------ SUPPLIED RECORDS ------
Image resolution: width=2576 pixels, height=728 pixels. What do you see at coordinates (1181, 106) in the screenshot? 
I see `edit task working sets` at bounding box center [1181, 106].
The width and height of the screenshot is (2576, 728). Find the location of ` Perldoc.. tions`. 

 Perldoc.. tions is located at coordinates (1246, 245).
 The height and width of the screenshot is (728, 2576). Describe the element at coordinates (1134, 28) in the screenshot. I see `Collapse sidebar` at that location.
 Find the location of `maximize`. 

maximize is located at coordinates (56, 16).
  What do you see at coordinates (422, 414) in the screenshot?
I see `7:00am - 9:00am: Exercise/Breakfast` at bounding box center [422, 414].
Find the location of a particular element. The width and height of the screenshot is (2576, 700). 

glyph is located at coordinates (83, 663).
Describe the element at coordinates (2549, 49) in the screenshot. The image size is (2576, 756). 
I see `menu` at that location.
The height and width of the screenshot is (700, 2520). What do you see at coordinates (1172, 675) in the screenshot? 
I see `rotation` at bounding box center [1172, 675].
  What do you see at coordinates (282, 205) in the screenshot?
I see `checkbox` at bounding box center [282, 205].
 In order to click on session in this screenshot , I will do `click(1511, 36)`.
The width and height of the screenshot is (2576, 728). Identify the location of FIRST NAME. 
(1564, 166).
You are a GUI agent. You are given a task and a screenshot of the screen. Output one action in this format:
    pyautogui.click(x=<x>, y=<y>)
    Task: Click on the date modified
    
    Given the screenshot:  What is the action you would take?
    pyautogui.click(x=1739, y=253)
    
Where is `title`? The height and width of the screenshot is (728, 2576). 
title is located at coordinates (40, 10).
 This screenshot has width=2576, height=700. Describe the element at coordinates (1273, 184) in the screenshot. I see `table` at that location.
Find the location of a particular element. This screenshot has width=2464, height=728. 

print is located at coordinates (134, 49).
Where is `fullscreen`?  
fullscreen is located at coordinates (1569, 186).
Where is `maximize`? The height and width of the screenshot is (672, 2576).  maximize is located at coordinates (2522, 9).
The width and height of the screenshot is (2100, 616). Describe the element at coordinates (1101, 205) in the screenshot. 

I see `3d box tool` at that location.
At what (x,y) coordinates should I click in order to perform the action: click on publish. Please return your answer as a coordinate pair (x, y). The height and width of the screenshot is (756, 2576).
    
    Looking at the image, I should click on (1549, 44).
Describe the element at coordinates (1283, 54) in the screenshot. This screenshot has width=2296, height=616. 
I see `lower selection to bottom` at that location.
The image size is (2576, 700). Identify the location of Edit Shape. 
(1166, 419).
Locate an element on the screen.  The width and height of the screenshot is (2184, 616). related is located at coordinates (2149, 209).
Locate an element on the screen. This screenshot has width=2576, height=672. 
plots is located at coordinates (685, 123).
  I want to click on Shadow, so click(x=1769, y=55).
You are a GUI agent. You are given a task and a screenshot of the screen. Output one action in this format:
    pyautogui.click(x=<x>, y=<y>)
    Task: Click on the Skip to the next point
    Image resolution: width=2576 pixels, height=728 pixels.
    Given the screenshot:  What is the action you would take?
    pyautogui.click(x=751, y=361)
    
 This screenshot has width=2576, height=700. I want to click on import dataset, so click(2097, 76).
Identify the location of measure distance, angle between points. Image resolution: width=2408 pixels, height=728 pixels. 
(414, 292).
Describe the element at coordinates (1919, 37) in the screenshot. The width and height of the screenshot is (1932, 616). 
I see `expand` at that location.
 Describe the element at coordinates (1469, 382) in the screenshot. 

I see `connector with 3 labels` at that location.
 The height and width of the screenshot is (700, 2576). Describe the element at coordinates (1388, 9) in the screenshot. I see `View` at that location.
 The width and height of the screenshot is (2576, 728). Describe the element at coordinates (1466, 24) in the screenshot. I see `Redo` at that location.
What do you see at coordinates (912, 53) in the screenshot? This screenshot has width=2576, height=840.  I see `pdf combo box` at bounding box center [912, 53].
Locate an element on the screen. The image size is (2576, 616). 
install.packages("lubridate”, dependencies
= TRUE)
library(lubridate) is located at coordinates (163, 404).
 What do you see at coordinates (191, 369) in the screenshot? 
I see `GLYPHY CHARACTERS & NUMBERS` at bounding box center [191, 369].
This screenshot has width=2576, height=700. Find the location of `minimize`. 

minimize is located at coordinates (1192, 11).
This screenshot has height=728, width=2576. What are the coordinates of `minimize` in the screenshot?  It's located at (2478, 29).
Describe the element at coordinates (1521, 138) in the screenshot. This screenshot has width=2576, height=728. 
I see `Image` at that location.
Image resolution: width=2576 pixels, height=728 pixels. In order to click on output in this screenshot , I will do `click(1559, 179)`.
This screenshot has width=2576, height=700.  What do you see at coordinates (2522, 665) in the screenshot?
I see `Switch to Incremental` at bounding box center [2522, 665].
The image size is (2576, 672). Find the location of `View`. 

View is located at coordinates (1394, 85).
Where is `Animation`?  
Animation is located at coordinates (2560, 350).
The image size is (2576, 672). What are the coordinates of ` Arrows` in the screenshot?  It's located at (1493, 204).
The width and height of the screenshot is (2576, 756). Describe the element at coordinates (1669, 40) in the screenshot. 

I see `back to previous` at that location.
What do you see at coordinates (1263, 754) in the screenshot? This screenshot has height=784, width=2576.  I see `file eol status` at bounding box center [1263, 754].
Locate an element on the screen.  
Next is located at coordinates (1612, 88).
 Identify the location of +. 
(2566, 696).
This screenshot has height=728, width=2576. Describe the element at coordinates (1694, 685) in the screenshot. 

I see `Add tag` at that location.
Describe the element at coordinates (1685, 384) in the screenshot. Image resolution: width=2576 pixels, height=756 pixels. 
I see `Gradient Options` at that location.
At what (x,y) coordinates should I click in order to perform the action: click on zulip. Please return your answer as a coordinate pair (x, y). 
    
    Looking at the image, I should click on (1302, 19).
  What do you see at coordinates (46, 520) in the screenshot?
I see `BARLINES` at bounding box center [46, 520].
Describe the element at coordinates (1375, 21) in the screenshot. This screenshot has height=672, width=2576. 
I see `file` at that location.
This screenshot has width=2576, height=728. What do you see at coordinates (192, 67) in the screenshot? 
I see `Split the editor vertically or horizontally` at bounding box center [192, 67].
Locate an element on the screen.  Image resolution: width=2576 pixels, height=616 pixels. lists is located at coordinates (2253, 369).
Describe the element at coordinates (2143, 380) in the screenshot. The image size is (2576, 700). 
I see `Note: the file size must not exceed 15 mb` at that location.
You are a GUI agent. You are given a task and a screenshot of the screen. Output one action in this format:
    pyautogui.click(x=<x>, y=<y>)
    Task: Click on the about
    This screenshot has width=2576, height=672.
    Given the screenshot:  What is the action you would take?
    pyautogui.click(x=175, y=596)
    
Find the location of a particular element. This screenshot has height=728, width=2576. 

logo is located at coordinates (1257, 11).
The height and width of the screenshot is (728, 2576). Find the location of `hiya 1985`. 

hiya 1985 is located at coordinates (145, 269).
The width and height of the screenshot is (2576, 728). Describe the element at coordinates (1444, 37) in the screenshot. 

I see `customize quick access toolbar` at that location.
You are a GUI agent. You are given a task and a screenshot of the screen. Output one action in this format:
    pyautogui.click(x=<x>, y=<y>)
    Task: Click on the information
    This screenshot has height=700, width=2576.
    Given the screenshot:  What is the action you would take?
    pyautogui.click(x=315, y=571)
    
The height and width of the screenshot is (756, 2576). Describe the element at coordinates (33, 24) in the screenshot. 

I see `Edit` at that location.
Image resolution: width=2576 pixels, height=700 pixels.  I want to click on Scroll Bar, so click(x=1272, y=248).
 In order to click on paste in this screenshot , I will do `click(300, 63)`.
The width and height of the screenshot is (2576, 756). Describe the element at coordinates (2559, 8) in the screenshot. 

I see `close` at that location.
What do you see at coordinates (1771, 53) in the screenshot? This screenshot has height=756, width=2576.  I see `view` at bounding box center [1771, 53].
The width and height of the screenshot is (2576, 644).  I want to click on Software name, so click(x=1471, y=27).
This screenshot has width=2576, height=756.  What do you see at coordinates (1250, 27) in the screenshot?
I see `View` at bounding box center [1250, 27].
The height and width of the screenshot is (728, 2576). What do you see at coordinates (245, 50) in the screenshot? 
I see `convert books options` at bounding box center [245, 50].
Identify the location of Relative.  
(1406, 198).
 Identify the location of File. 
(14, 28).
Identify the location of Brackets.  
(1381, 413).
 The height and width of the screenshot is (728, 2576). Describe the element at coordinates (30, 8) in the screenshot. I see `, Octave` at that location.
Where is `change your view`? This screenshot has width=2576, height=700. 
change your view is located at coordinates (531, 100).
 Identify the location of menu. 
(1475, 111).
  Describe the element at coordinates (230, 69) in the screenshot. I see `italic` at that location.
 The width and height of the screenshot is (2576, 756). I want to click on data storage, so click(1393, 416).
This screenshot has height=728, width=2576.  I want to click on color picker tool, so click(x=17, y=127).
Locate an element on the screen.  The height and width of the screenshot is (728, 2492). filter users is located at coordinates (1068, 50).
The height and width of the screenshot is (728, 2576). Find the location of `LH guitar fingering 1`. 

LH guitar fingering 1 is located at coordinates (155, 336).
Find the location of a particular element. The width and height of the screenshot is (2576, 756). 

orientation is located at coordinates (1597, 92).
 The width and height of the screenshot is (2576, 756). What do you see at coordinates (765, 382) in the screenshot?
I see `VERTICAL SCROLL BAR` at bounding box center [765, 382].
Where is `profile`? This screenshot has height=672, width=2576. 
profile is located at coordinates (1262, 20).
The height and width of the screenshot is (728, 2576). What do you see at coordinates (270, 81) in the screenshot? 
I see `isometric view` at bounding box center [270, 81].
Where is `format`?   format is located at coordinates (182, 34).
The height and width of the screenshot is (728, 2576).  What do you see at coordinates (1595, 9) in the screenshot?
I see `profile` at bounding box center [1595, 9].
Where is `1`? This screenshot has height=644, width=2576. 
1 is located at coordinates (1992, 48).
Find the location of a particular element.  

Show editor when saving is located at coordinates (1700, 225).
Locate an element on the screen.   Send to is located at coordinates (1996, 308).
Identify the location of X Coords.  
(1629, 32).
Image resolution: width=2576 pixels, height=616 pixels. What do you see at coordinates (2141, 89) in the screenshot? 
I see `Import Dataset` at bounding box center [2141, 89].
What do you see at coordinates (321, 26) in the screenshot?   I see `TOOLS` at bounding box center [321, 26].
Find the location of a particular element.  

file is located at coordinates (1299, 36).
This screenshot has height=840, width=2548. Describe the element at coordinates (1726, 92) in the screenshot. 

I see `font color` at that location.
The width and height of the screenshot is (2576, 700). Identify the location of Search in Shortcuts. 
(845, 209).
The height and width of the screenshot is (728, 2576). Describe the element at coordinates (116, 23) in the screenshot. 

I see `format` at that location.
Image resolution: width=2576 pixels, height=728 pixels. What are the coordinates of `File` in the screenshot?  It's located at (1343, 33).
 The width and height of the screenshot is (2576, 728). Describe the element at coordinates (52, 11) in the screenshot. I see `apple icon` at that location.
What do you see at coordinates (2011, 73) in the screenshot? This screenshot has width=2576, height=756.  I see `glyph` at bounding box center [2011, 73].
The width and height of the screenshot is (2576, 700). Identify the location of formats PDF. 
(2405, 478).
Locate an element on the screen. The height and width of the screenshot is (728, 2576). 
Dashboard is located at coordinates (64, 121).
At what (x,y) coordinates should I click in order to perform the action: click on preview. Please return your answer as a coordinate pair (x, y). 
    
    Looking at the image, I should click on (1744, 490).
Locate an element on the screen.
------
• YOUR INSTRUCTIONS
Copy out the rows again word for word, starting at the line that contains "Image resolution: width=2576 pixels, height=728 pixels. What are" and continuing through the last line of the rows, with both ends included.

• FINISHED EXERCISE
Image resolution: width=2576 pixels, height=728 pixels. What are the coordinates of `File` in the screenshot?  It's located at (1343, 33).
 The width and height of the screenshot is (2576, 728). Describe the element at coordinates (52, 11) in the screenshot. I see `apple icon` at that location.
What do you see at coordinates (2011, 73) in the screenshot? This screenshot has width=2576, height=756.  I see `glyph` at bounding box center [2011, 73].
The width and height of the screenshot is (2576, 700). Identify the location of formats PDF. 
(2405, 478).
Locate an element on the screen. The height and width of the screenshot is (728, 2576). 
Dashboard is located at coordinates (64, 121).
At what (x,y) coordinates should I click in order to perform the action: click on preview. Please return your answer as a coordinate pair (x, y). 
    
    Looking at the image, I should click on (1744, 490).
Locate an element on the screen.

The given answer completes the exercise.